We reached Xiamen after dark, roaring in at rooftop level over the docks where my great-grandfather (probably) boarded ship a hundred years ago. With its neon lighting, karaoke clubs and brand-name retail stores, the city by night could be any prosperous Asian metropolis. It evokes Hong Kong, down to the offshore island where foreigners can shelter as far from the Chinese as possible.

On Gulangyu one wakes to the sound of piano music, at least before the 8:00am arrival of the local tour groups with their megaphone-wielding guides. Known for producing classical musicians, the island is studded with the architectural legacy of Xiamen's concession zone. At night the old consulates and gardens are garishly lit, giving the place a themepark feel. A wander through the still-inhabited old town restores some authenticity.

By day Xiamen shows more character, with old houses, markets and even schools tucked away in the lanes that wind off the harbour promenade.

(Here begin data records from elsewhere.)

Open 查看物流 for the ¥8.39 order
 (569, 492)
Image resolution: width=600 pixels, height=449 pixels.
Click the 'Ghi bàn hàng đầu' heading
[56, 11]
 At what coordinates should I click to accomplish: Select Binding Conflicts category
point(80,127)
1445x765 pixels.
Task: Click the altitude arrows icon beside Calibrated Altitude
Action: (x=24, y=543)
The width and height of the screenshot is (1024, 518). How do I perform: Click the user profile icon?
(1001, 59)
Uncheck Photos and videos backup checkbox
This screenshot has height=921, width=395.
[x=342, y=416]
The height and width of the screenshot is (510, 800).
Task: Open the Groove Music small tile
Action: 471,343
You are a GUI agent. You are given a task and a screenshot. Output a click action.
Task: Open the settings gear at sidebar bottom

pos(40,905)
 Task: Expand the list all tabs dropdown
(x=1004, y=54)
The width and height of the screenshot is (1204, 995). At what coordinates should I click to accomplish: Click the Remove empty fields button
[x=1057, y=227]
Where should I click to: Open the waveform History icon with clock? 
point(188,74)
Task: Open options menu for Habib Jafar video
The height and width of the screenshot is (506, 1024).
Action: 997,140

Barring small details like the headmikes worn by street vendors, the scene might have been lifted from the treaty port days.

The city's tourist trail includes a 19th-century fort enconscing the world's largest extant Krupp gun, and a university that's a concrete statement of China's faith in education.

The next morning I braved the organised chaos of a Chinese bus station, being shouted to the right vehicle for the two hour haul to Quanzhou. All of Fujian appears under construction, which along the highways seems to consist mainly of two-storey houses with western motifs (balustrades, Corinthian columns, Florentine domes) thrown in at random. The remaining scraps of flat land are given to agri- or aquaculture, with stilthouses and fishfarms squeezed up against the city fringes.
Unlike Xiamen, Quanzhou gives a vibe of being in the halfway house of economic reform. Here I was introduced to a new level of Chinese comfort (squat toilets without doors). Motorbikes swarm the streets, completing my crash course in local road rules.
Road rules in China
- Road markings are strictly decorative (this includes zebra crossings).
- Traffic direction is a relative concept.
- Sidewalks double as motorbike lanes.
- Passengers can be picked up anywhere, e.g. in the middle of freeways.
- One does not 'give way', even to oncoming semitrailers.
- Horns substitute for everything.
- Size doesn't matter.
Quanzhou's attractions evoke the city's heyday as the world's leading port, a title conferred by Marco Polo. The maritime museum contains exquisite ship models and exhibits detailing Chinese nautical technologies, together with the length of time it took the West to copy them. There's also a collection of relics left by medieval expatriates, with Islamic, Hindu, Nestorian and even Catholic headstones on display. In the city centre stands one of China's oldest mosques, with no trace of local architectural influence.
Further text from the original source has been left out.